Knowlington had been standing at the edge of a strip like this one day when he saw a Phantom smack down, just implode right there on landing. No one really knew why it happened; mechanical failure of some sort, since the landing itself had looked perfect.

He’d been due to take that plane up, but a hangover and a sympathetic duty officer saved him. Only his second hangover in the service to that point, a true accomplishment.

It had taken forever to unlearn the lesson he thought he learned that day.

Knowlington pushed himself past the memories, past regrets, back to the present. A chill whipped across the back of his neck. It startled him; the chill was familiar, though he hadn’t felt it now in a long, long time.

He had a job to do; it was time to stop wallowing and do it.

CHAPTER 26

KING FAHD ROYAL AIRBASE
1855

Captain Bristol Wong jumped from the chopper a good five feet before it hit the ground. He was higher than he thought. A lot. But he was so annoyed at being here he didn’t let it bother him. His legs sprung a bit, absorbing the shock, then steadied as he half-walked, half-ran from the commandeered army Huey. The exasperated pilot mouthed a silent curse — Wong had been a less than ideal passenger, even for an Air Force officer — and skipped away without touching down.

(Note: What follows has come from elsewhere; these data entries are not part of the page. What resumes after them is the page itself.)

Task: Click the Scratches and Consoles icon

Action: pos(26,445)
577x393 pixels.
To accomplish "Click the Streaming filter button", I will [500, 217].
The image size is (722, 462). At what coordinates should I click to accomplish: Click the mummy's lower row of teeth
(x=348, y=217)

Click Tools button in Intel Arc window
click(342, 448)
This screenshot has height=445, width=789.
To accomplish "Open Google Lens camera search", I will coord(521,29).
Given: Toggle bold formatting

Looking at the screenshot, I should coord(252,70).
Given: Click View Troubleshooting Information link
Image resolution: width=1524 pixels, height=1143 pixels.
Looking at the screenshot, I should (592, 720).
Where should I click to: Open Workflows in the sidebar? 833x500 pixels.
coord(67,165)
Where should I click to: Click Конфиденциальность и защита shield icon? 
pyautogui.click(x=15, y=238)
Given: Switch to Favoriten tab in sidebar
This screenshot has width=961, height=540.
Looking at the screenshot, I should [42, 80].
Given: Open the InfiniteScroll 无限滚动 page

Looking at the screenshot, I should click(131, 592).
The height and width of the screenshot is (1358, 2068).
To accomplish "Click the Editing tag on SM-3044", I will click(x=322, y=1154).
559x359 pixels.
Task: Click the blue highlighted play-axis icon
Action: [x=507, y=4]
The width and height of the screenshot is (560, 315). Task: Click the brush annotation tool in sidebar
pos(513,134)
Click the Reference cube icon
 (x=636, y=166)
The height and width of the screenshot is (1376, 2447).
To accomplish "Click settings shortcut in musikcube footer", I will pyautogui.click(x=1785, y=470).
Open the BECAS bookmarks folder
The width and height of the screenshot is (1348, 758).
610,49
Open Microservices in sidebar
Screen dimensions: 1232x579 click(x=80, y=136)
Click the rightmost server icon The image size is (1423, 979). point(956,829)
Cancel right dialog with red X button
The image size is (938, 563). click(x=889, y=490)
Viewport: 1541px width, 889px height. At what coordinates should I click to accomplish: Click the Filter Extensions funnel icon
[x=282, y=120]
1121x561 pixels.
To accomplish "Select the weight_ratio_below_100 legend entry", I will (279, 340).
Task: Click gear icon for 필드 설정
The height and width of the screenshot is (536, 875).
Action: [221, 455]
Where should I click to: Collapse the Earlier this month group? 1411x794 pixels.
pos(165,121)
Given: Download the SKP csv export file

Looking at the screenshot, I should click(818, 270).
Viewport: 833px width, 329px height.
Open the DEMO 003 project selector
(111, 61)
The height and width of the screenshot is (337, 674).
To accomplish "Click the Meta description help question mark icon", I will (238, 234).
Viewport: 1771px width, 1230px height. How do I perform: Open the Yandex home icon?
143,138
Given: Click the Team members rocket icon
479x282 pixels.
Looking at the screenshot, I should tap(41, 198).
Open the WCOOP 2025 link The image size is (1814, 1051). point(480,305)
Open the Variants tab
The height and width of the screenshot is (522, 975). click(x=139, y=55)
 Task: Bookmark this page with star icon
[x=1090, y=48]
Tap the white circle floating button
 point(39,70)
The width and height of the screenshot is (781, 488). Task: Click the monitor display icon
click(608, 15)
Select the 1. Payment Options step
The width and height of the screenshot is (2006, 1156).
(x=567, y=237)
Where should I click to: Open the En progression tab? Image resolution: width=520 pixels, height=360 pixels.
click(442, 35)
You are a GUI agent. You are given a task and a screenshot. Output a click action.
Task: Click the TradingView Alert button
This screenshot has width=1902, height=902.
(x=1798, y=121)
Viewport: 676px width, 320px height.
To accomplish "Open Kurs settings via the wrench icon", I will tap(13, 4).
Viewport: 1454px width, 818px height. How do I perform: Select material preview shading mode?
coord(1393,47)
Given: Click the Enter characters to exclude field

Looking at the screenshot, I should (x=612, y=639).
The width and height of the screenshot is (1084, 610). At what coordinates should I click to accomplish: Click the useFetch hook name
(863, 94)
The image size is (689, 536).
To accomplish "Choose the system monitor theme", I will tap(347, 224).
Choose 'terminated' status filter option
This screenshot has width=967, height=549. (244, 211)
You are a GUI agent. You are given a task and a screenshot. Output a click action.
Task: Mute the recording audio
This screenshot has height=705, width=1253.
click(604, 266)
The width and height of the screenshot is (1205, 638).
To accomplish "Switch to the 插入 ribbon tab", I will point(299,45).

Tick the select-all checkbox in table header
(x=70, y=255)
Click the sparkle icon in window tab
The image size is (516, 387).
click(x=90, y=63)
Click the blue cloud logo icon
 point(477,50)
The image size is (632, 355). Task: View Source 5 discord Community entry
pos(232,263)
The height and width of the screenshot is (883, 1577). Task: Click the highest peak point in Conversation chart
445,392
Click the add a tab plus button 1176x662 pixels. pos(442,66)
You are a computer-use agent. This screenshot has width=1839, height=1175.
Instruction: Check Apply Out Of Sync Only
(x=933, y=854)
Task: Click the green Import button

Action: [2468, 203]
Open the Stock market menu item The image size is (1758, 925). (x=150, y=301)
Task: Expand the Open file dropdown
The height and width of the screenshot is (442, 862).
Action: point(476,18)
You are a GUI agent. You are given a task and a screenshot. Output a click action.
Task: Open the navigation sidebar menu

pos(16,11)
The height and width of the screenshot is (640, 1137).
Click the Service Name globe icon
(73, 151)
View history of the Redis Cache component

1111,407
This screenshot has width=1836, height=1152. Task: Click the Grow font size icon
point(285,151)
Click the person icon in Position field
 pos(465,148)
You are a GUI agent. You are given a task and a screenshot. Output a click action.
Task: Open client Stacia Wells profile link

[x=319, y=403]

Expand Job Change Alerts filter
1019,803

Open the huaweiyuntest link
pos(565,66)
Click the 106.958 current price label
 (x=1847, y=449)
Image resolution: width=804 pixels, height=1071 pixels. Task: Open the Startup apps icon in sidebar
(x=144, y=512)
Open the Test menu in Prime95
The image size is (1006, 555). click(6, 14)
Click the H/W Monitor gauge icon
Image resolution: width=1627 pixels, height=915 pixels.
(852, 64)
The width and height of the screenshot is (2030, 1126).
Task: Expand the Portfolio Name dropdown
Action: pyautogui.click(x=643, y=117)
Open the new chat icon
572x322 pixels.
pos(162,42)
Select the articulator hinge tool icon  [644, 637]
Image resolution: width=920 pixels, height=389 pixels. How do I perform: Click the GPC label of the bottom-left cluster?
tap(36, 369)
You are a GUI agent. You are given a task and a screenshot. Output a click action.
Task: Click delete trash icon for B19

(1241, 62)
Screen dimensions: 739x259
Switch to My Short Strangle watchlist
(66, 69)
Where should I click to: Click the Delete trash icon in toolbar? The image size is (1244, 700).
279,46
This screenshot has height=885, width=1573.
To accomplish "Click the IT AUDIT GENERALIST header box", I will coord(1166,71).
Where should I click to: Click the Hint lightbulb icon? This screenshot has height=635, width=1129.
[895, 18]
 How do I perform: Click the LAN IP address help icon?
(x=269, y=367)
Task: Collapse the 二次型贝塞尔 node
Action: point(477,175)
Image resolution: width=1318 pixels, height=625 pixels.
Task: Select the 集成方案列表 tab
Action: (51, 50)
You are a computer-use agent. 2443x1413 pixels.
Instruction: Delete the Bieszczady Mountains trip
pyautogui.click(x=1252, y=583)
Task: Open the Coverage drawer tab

It took Wong several minutes to get himself pointed in the direction of the 535th tactical fighter squadron, and considerably more time for him to arrive at the ugly clump of trailers that served as its headquarters. Scowling at the hand-painted “Hog Heaven” sign nailed near the front door, he barged inside and strode down the hall, looking for Colonel Michael Knowlington, the unit commander. He was surprised to hear laughter coming from the squadron room, and even more surprised to find it dominated by several couches and a large-screen TV.

The fact that none of the officers inside could tell him where Knowlington was stoked his anger higher. He stomped into the hallway, nearly running over an airman who volunteered that he had seen the colonel near the runway some time before. The man was not otherwise helpful; it was only by sheer luck and some desperation that Wong managed to stumble across Knowlington inspecting several A-lOAs in the squadron’s maintenance area. The captain’s ill humor had long since passed from impatience to irritation. By now he knew he would never keep his evening dinner date in the foreign section of Riyadh; the deprivation riled him because he had been unable to contact his friend, which would undoubtedly make future dinner dates a difficult proposition.

Still, this was his first encounter with Knowlington, though he had of course heard of him; Wong coaxed as much energy as he could into seeming polite, giving him a false smile and a smart salute, then asked if they could speak in private.

“Shoot,” said Knowlington.

There were at least a dozen enlisted men, mechanical specialists and other grease monkeys from the look of them, within earshot. As far as Wong was concerned, anyone of them could have a cell phone and Saddam’s home number in his locker.